"Podczas naszej rozmowy otrzymałem zapewnienie, że nasz sojusz jest niezachwiany oraz że mamy wsparcie Stanów Zjednoczonych w walce Rosją. Podkreśliłem, że Ukraina pragnie pokoju, ale dopóki atakuje nas Rosja, potrzebujemy broni oraz niezbędne jest nakładanie dalszych sankcji na Rosję" - napisał Dmytro Kułeba.
Amerykański sekretarz stanu Antony Blinken poinformował, że zapewnił ministra Kułebę o niezmiennym wsparciu Stanów Zjednoczonych dla Ukraińców.
"Poinformowałem o naszym zobowiązaniu, by pociągnąć Rosję do odpowiedzialności za jej brutalną, niesprowokowaną inwazję na Ukrainę. Stoimy przy Ukrainie" - napisał na Twitterze sekretarz stanu USA.
Wsparcie finansowe dla Ukrainy
W sobotę poinformowano, że administracja Joe Bidena zwróci się do Kongresu o 6,4 mld dol. na odpowiedź na rosyjską inwazję Ukrainy.
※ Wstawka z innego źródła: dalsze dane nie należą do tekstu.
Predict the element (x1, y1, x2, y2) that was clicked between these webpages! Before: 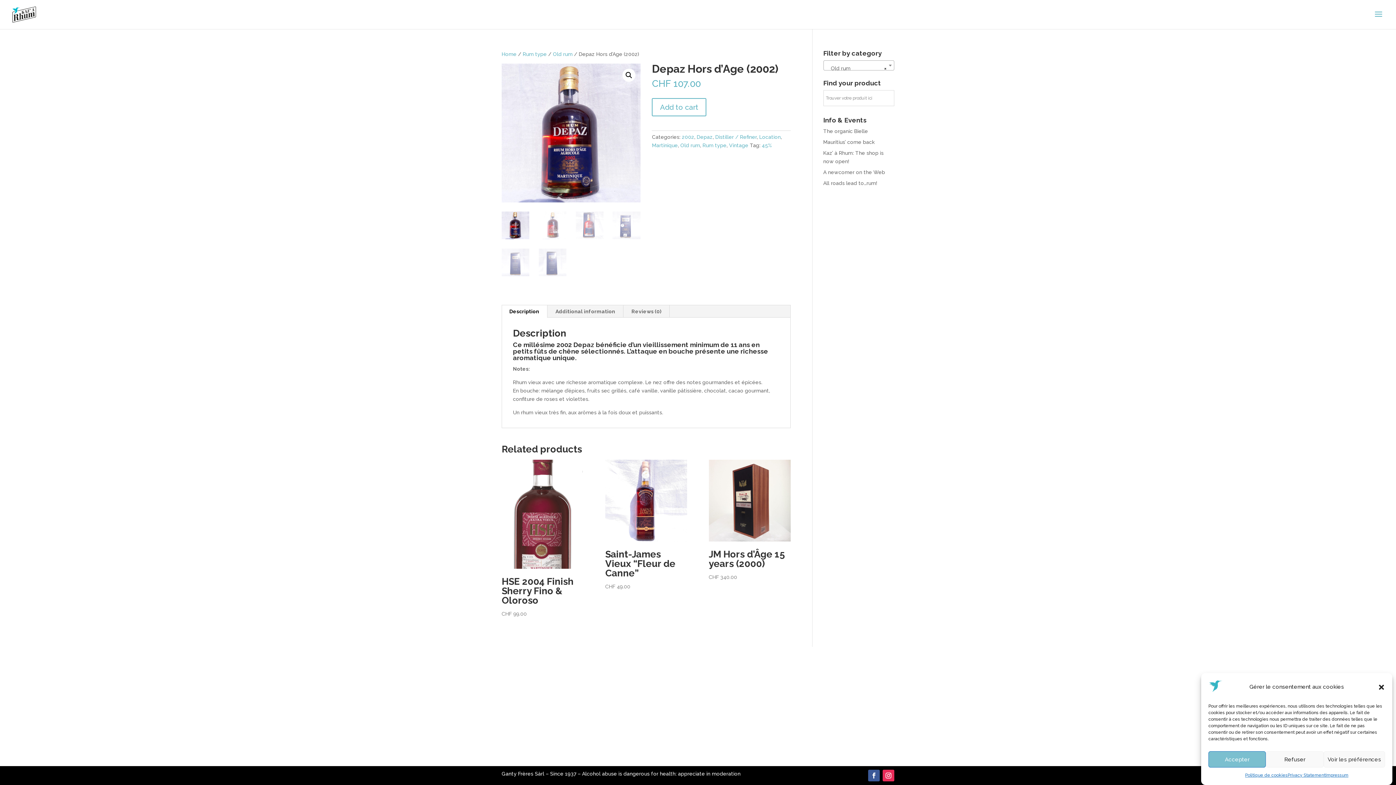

Fundusze mają być przeznaczone na pomoc wojskową i humanitarną dla regionu.
Większa część pieniędzy ma trafić do Departamentu (ministerstwa) Obrony i Departamentu Stanu, a także do Agencji ds. Rozwoju Międzynarodowego (USAID), która zajmuje się cywilną pomocą zagraniczną.
Mniejsze sumy otrzymają Departamenty Skarbu i Handlu, których zadaniem będzie wdrożenie sankcji przeciwko Rosji, jej instytucjom finansowym i firmom.